Do any of you actually read the OP comments? MIL won’t let FIL see his son & grandson either when FIL WANTS to. Just cause MIL doesn’t want a relationship with her son & grandson doesn’t mean she should control FIL & give him an earful whenever he wants to visit.

OP posts:
Creamyoda · 30/05/2023 17:12

Grxcegrxxn · 30/05/2023 17:10

Do any of you actually read the OP comments? MIL won’t let FIL see his son & grandson either when FIL WANTS to. Just cause MIL doesn’t want a relationship with her son & grandson doesn’t mean she should control FIL & give him an earful whenever he wants to visit.

Yes did you read my post? He is a grown man ffs if he wants to see his son and his grandchild why is he pandering to this woman? Why doesn't he stand up for himself and for you and say I'm having a relationship with them- for me it would be a deal breaker anyway, I wouldn't sit back and say okay I won't see them in case you lay on a guilt trip; weak. I bet he's saying your mother has said she wants to speak to you as he wants an easier life and is hoping it'll magically fix things, sounds like unless she actually communicates directly to assume anything else might not be her own thoughts.

Grxcegrxxn · 30/05/2023 17:13

FIL is clearly in the middle & having to choose his wife or son & grandson & because he doesn’t want to choose he probs thinks he can force MIL & DP to mend fences so he can still visit without getting an earful. because he won’t have to ‘sneak round’ when we are all getting along so it effectively makes his life easier.

OP posts:
Creamyoda · 30/05/2023 17:13

Grxcegrxxn · 30/05/2023 17:07

Asking FIL to communicate for her isn’t leaving us be. Banning FIL from seeing his son & grandson isn’t leaving us be. She’s trying to control the family dynamic cause it doesn’t revolve around her.

And FIL is enabling this by being the messenger and not standing up for himself.
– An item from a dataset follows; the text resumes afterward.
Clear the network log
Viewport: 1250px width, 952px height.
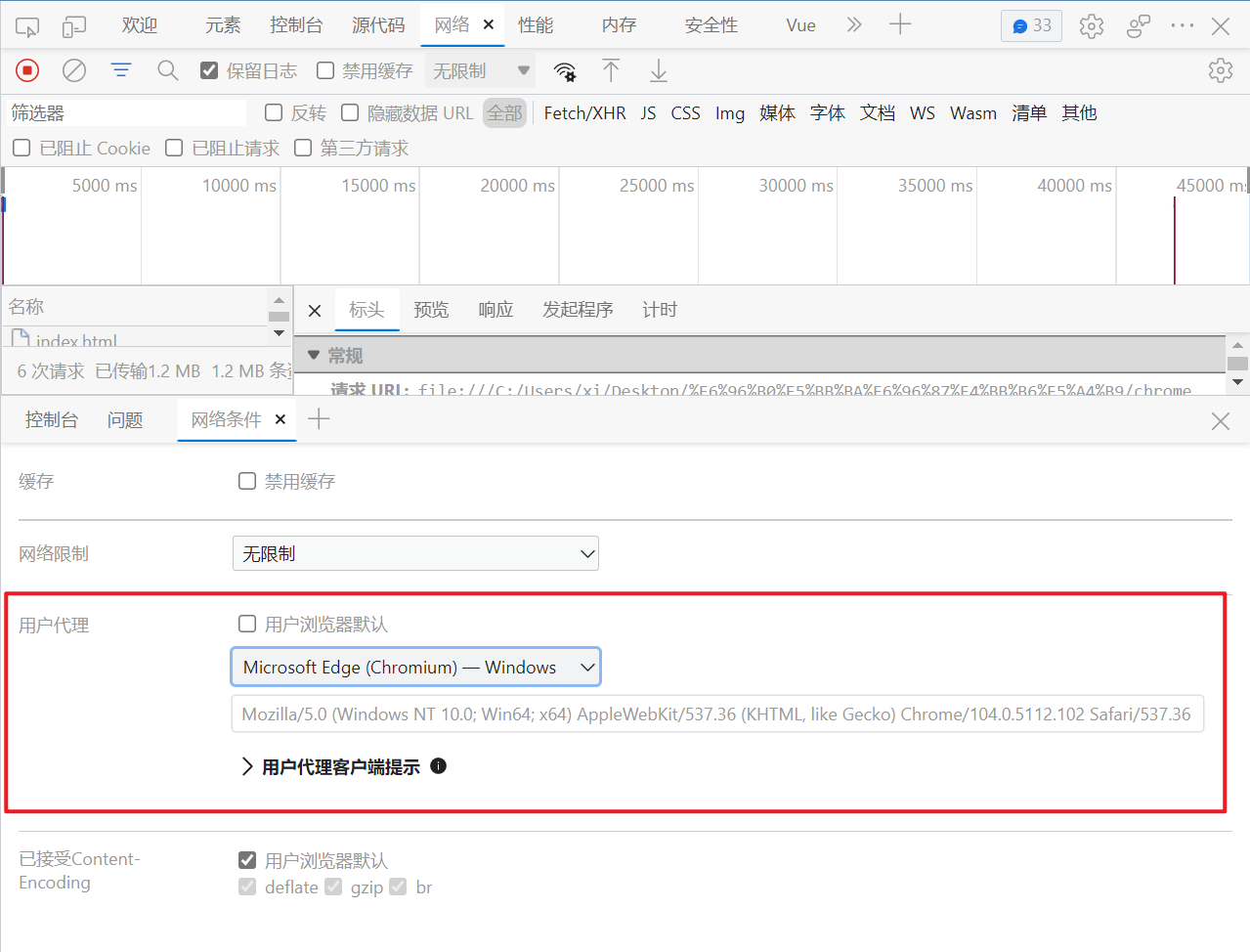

Brocolibee · 30/05/2023 17:15

It does sound like a shit situation and can see why you and of course your partner are upset and stressed by it.

Agree that his dad should stand up to her though, pretty sad if he will forego seeing his son and grandchild because she doesn't want him to! Lots of men would rather an easy life though.

azlazee1 · 30/05/2023 17:23

Wanting to see her son alone some times is fine. But I would be upset if that time were a family type event, like the bbq. He could drop by for coffee, drop in to say hello etc, and maybe that would resolve the problem.